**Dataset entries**
########################################
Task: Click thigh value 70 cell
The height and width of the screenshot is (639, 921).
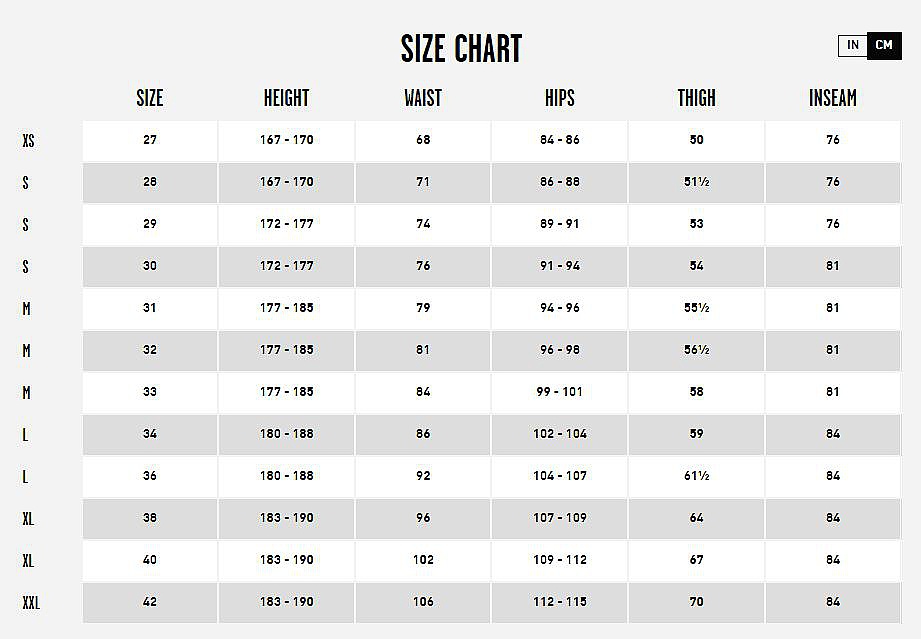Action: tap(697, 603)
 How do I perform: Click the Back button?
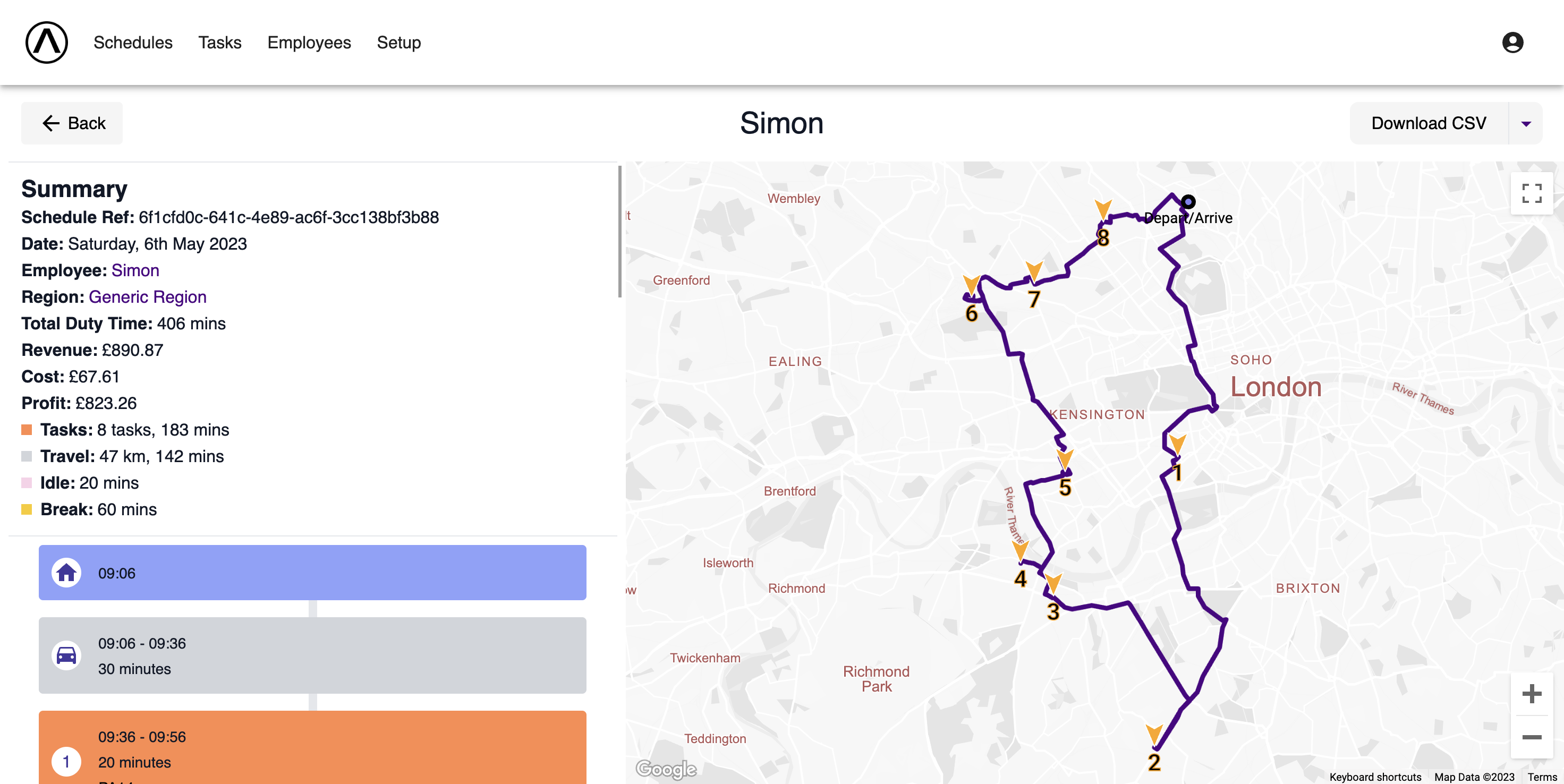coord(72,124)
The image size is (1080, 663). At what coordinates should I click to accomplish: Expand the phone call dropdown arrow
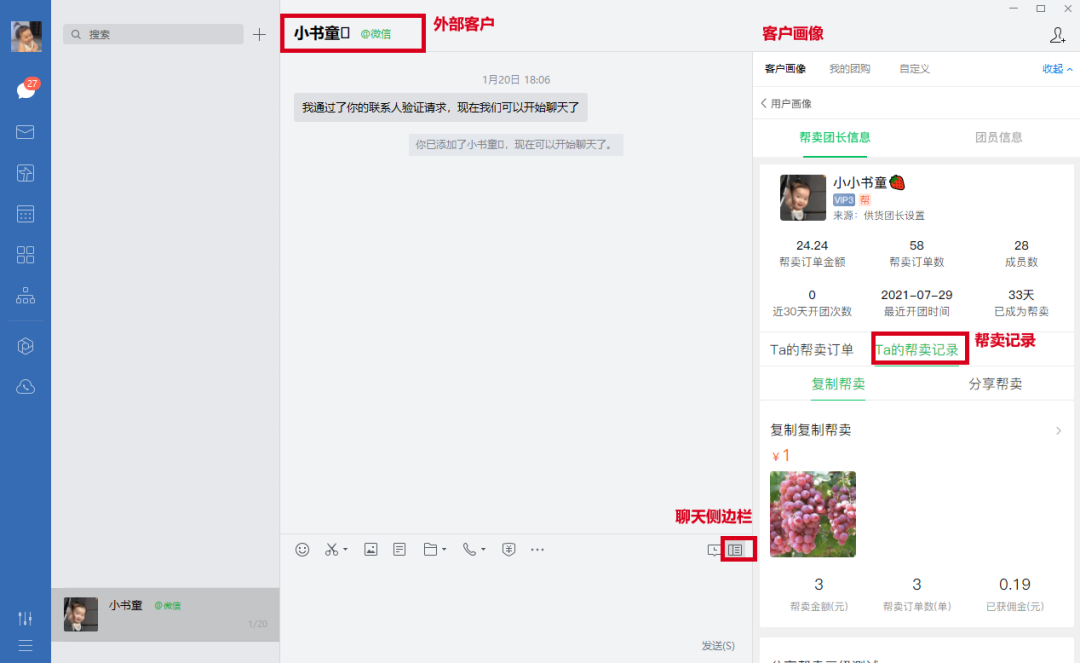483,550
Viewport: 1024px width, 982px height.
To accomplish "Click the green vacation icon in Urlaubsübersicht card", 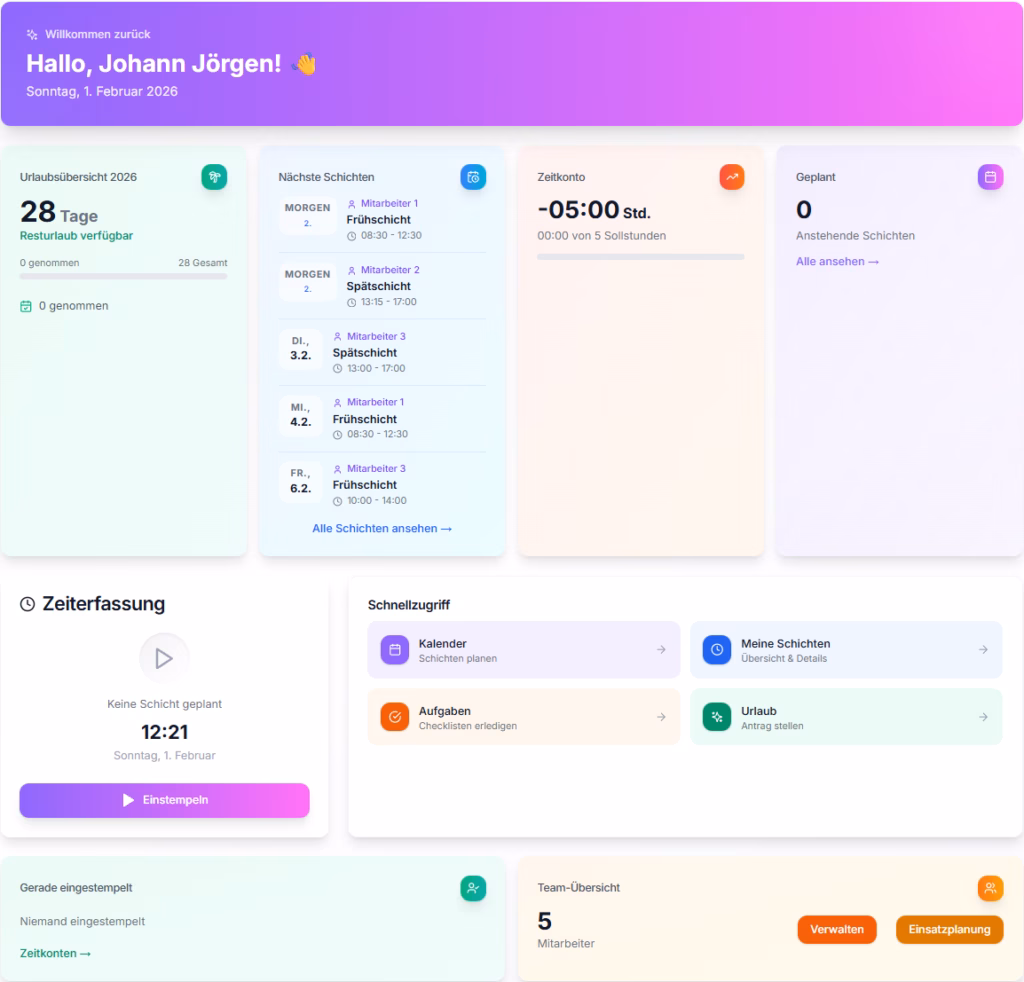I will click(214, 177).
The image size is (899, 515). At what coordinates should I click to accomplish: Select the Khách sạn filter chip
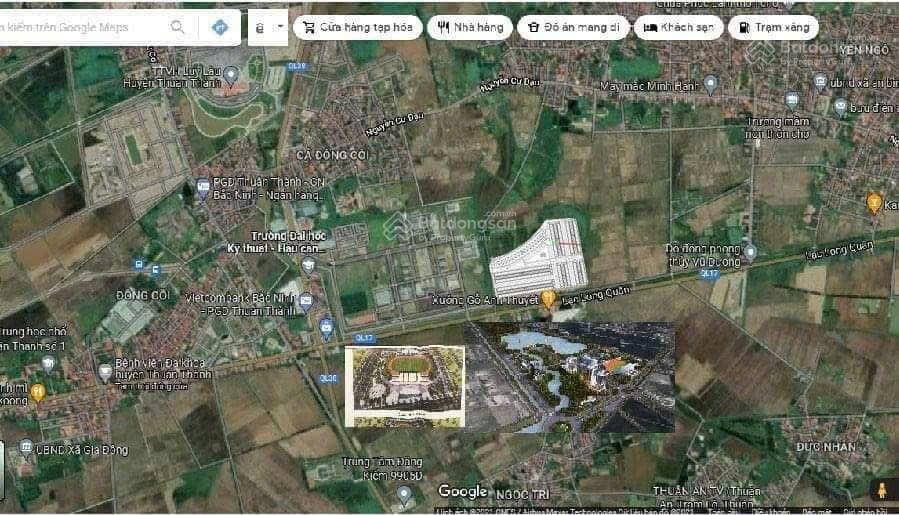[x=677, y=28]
########################################
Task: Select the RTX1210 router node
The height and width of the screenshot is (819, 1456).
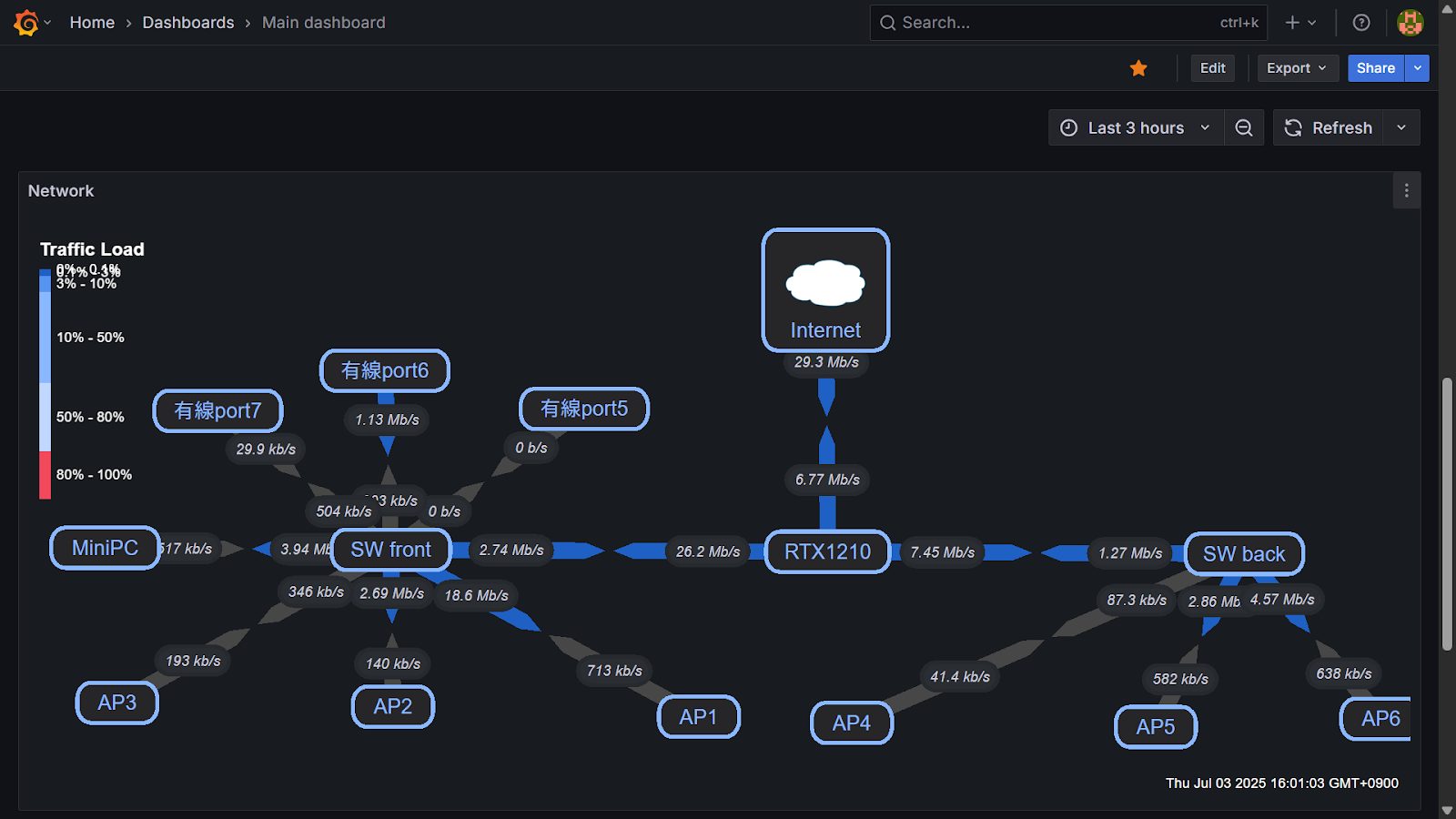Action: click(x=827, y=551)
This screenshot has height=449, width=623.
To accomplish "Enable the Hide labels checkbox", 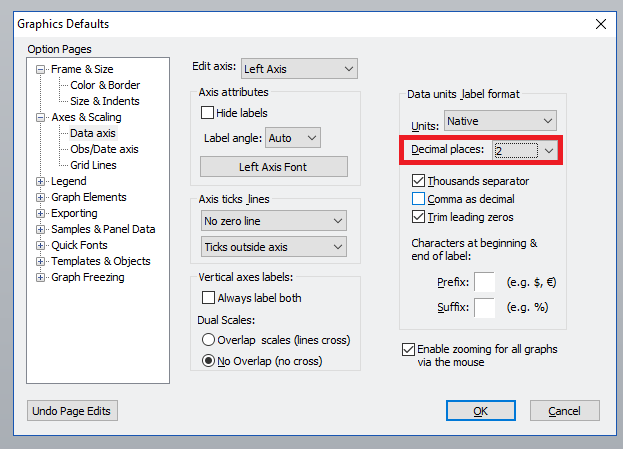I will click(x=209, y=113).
########################################
**Exercise**
Only the lines of the data holding the string "Task" are wanted; copy each of them.

**Your response**
Task: Click thigh value 70 cell
Task: Select the RTX1210 router node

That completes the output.